The curtain rises to reveal a man, alone, on a stage filled with a simple white pattern on the black floor, looking as if made by some giant calligraphy brush. Tsai Ming-yuan gives us a beautifully controlled twisting solo before being joined by Huang Pei-hua. They dance together, sometimes in unison, before unexpectedly, but always smoothly breaking apart. So perfect are the moments of unison, you wonder how it is done. They are so on each other’s wavelength that they rarely, if ever, feel the need to look at each other. Slowly they are joined by others, including a group who at first seem to move like some plant in water as it gently but unceasingly ebbs back and forth, their movements seamlessly folding into one another.
Lin Hwai-min’s choreography conveys the theme of the work through the tai-chi dao-yin based movements. This ancient form of tai-chi emphasizes circularity. Just as water circles around a bowl or meanders rather than taking a direct line, so do the dancers’ bodies. He mixes movement that is both organic and powerful with moments of amazing stillness. It has angularity and lots of turned in elbows, knees and ankles, yet maintains an incredible and effortless flow. So grounded are the dancers that even when balancing on one leg they seem like heavy statues, completely motionless.
Just as you start to wonder where it’s going, the stage slowly and almost imperceptibly begins to fill with water. Then, the blackness of the background gives way to giant mirrored panels. At first, the water simply acts as yet another mirror, reflecting dancers and their billowing white trousers. The water could be seen as a gimmick, and heaven knows we see enough of those in choreography these days, but here it just adds to the beauty and theatricality of the scene. Occasionally, a sweep of a leg sends spray across the stage, but the dancers seem not to notice, their costumes now soaked, revealing the lithe bodies underneath.
And then, slowly it draws to a close. The dancers almost seem to fade away, eventually leaving us with a stage, empty, except for the ripples on the water, the gentle sound of it running and our memories of what we have seen. Was it all an illusion? So bound up was the Sadler’s Wells audience that it seemed to take a few minutes for them to realise it was indeed all over.
Cloud Gate uses meditation as part of their training, and if there is a more mediative, soothing piece of choreography, I’m not sure that I’ve seen it. “Moon Water” has been called balletic, and in some ways with its duets, solos and group dances it is, but there are no spectacular leaps, no big lifts, and no visual communication with the audience.

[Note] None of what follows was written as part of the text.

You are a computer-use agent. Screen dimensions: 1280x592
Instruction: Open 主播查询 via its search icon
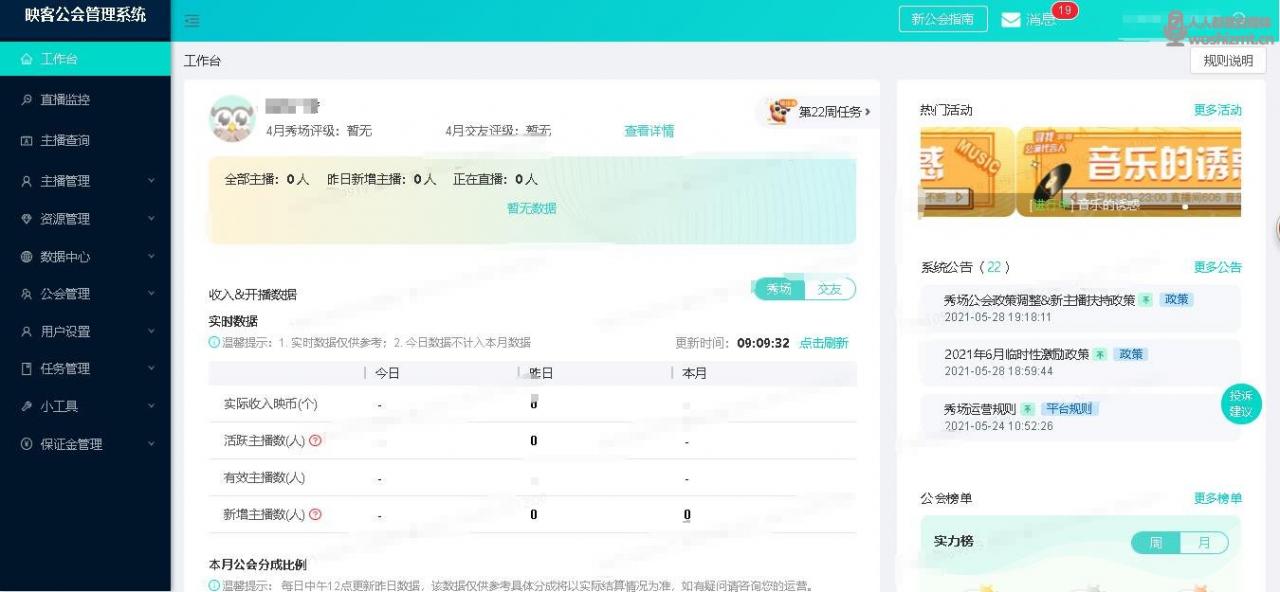(x=27, y=140)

The dancers do talk to us, but it’s all with the body and the breath.
The work is perfectly complimented by a recording of Mischa Maisky playing nine selections from Bach’s Six Suites for Solo Cello. It’s deliberately played somewhat slower than usual, but that only serves to add to the subtleness of the choreography. Far from dancing to the music, the dancers seem to embody it completely and become at one with it. At times, it is almost as if the music is coming from their bodies.
“Moon Water” is a journey into darkness and light, and a study of the real and the unreal. It’s all about the body, breath and being at one with your surroundings. There is no narrative, simply a gradual accumulation of detail. It is dance in its purest form in a riveting 70 minutes. Don’t miss it.